Dumbbell Wood Chop Squat
A full-body burner! Targets core, obliques, and legs with a dynamic chop and squat. Build strength & improve coordination.

Required Equipment
Muscle Groups
Primary
Secondary
Instructions
1. Stand with your feet shoulder-width apart, holding a dumbbell with both hands in front of you. You should grip the dumbbell at one end with both hands so that it is vertical.
2. Raise the dumbbell above your head to one side of your body while slightly rotating your torso and pivoting on your foot, if necessary, to ensure a full range of motion.
3. Begin by squatting down, bending at the hips and knees, while simultaneously bringing the dumbbell down diagonally across your body towards the opposite side's outer knee.

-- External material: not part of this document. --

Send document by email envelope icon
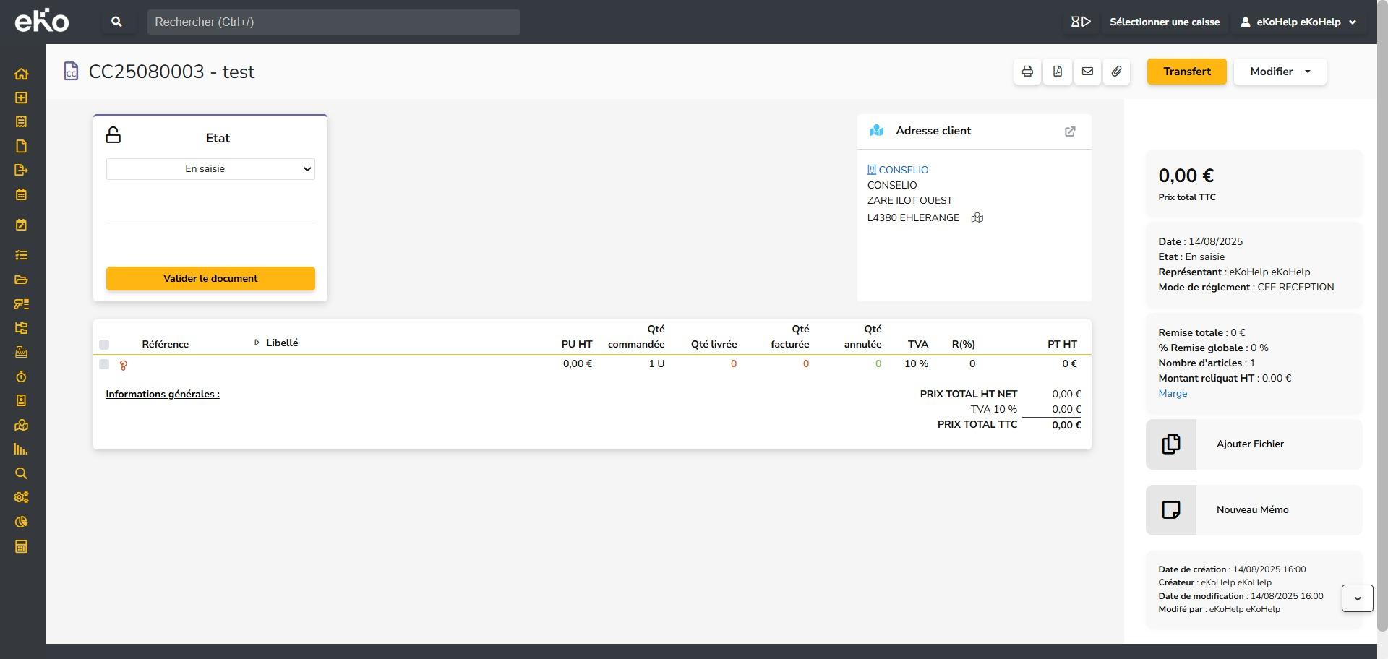tap(1087, 72)
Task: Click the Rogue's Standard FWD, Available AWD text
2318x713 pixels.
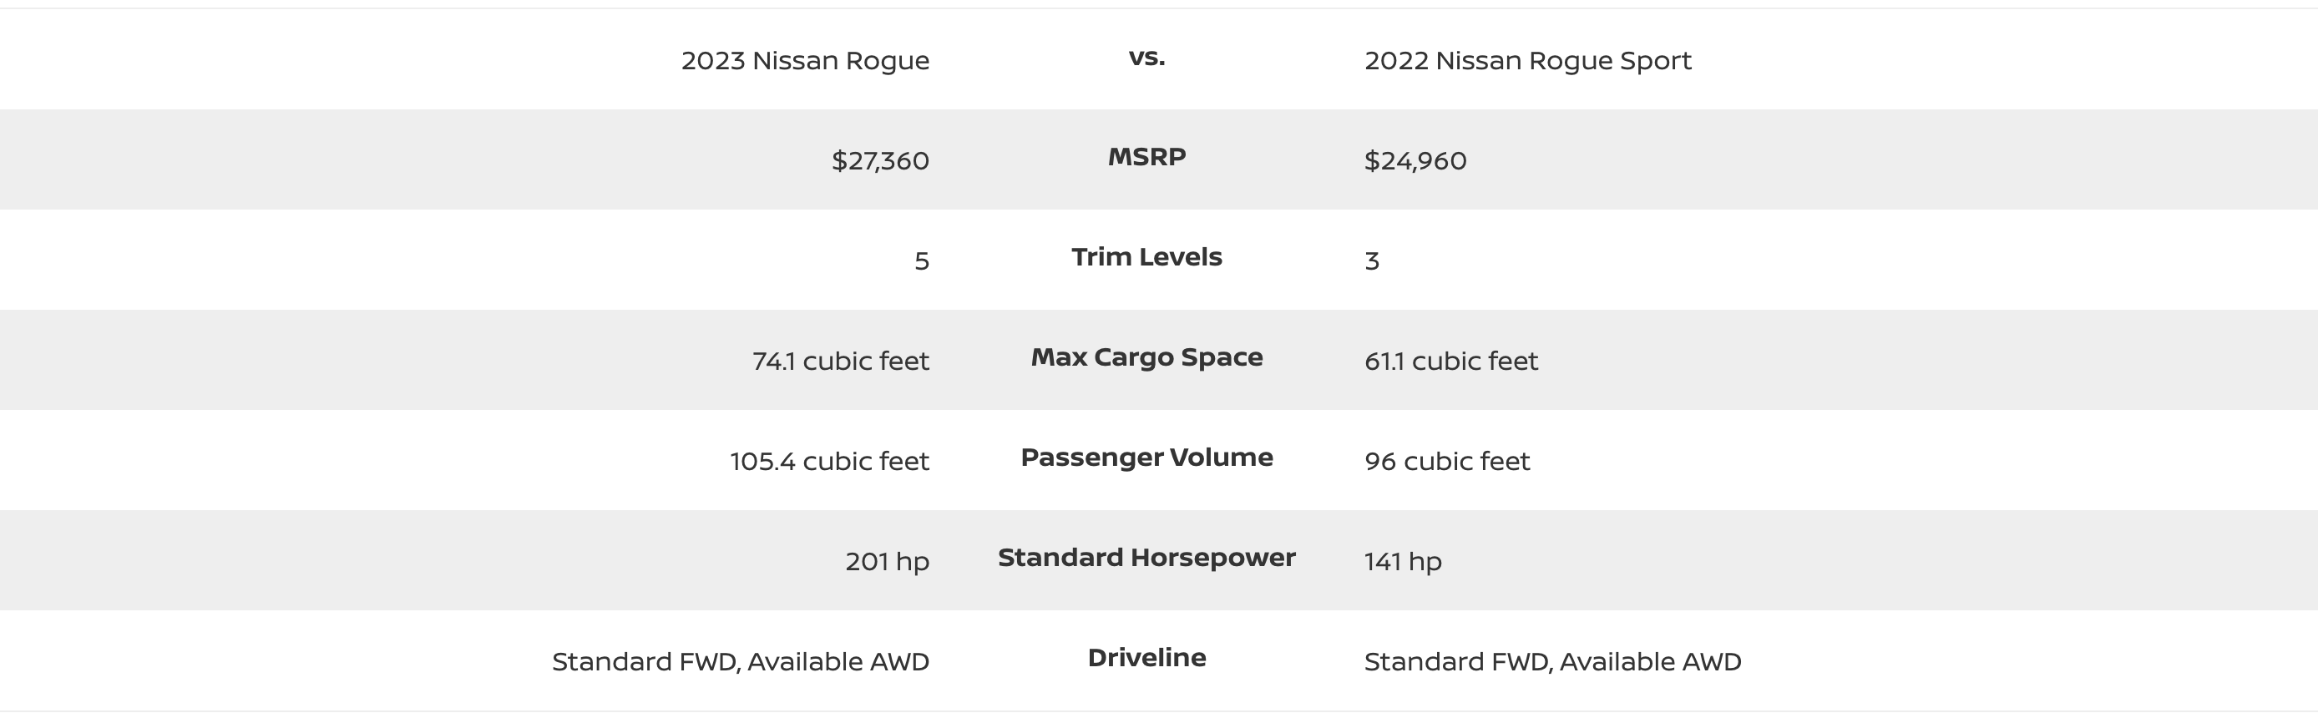Action: [x=740, y=662]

4. Squat as low as you comfortably can, emphasizing the downward chopping motion to engage your core.
5. Thrust back up to the starting position by driving your heels into the ground and extending your legs while bringing the dumbbell back up diagonally across your body.
6. Finish the rep by standing tall and lifting the dumbbell back above your head to the original side to complete the "wood chop."
7. Perform the desired number of reps, maintaining control of the dumbbell and using your core throughout the movement to ensure stability.
8. Once you've completed the reps on one side, switch sides and repeat the same motion to target the other side of your body for balanced muscle development.
Remember to keep your movements controlled, especially when moving the weight across your body to avoid any undue strain or injury. Also, choose an appropriate weight that allows you to maintain proper form throughout the exercise.